Convert the items from the line containing "Where should I" through the end of the items into a two-column CSV with the header instruction,response. Give one row per item, with each value in a single quoted field and line breaks replaced by spaces, and leave the pictures out.

^^^^^^^^

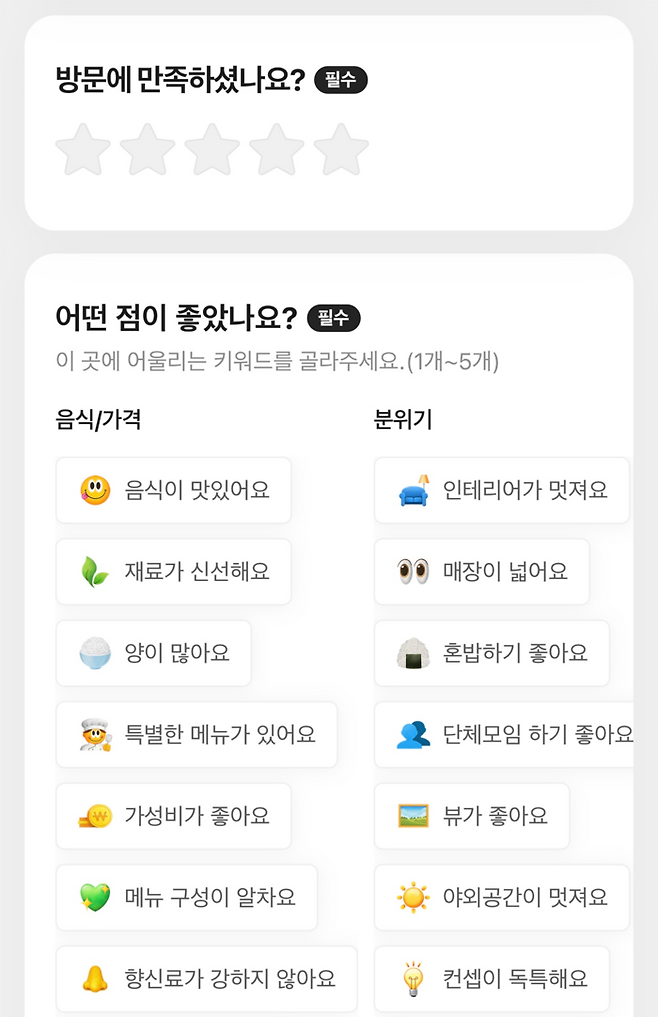This screenshot has width=658, height=1017.
Task: Click the chef emoji on 특별한 메뉴가 있어요
Action: pos(97,734)
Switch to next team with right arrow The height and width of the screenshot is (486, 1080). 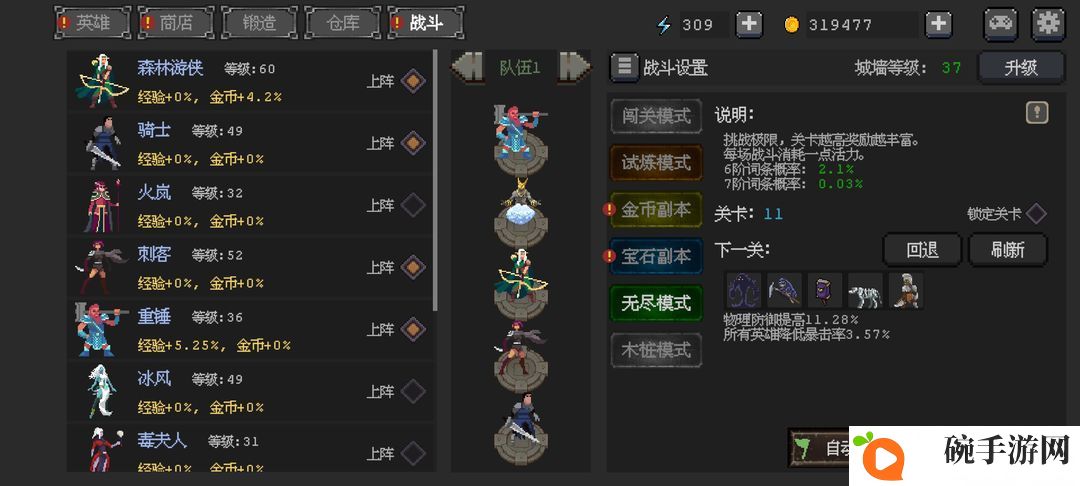tap(574, 67)
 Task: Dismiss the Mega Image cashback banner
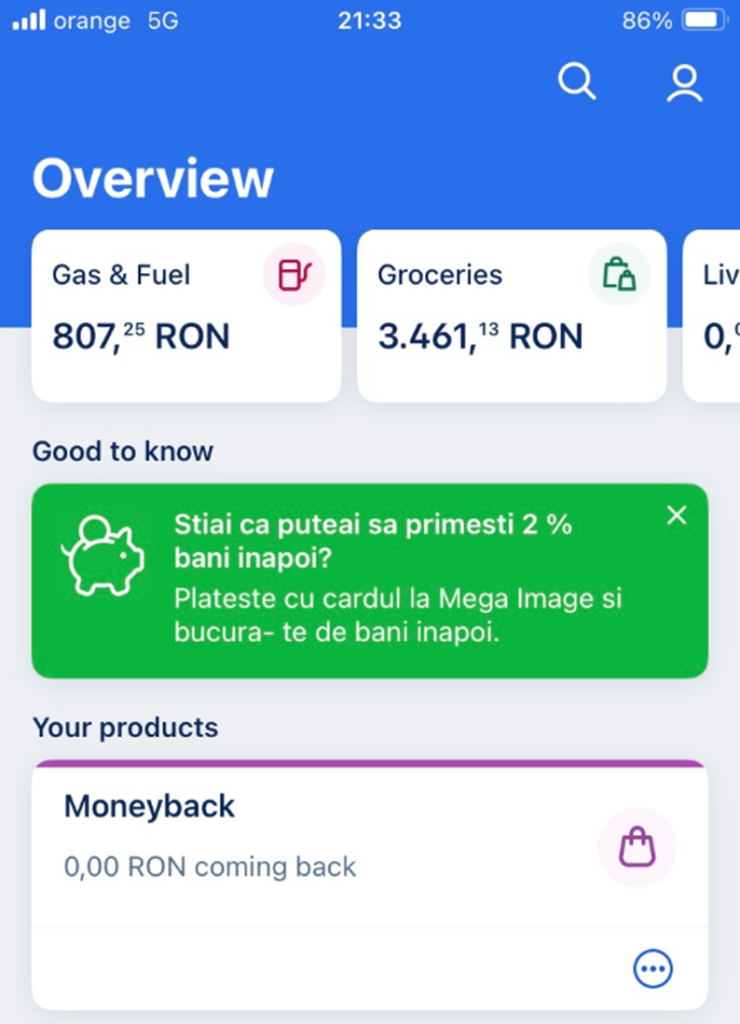676,515
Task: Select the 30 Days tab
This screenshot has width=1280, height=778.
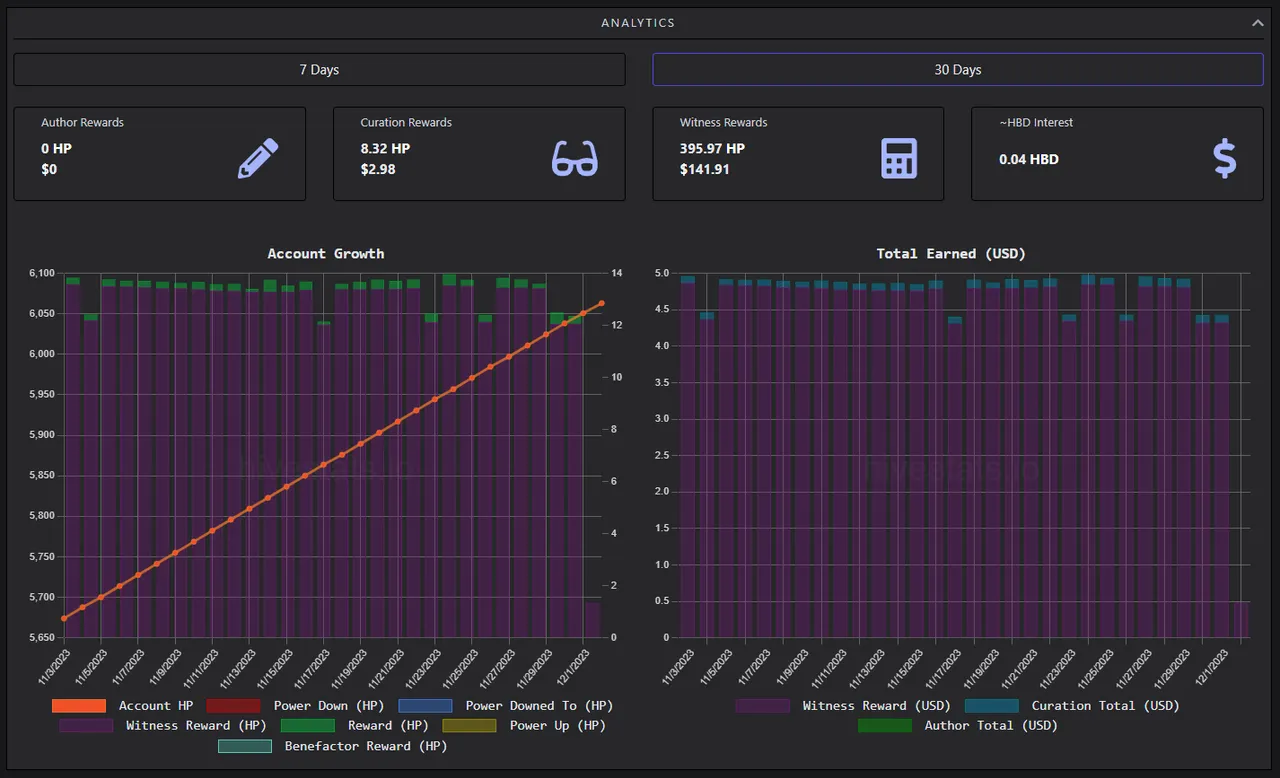Action: (958, 69)
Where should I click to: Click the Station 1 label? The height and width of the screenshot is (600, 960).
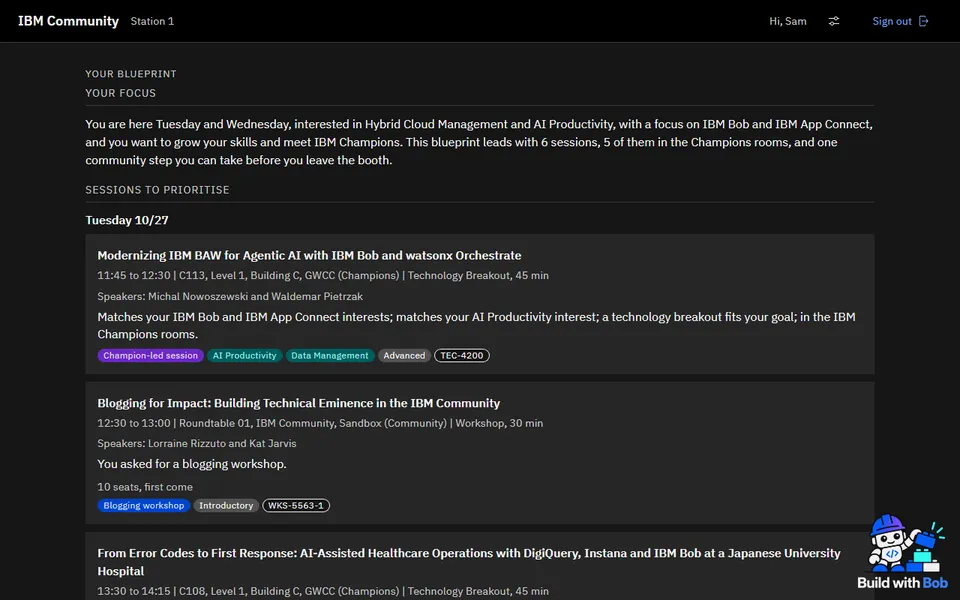pos(152,21)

^^^^^^^^

**Task response**
instruction,response
"Where should I click to: Click the Station 1 label? The height and width of the screenshot is (600, 960).","pos(152,21)"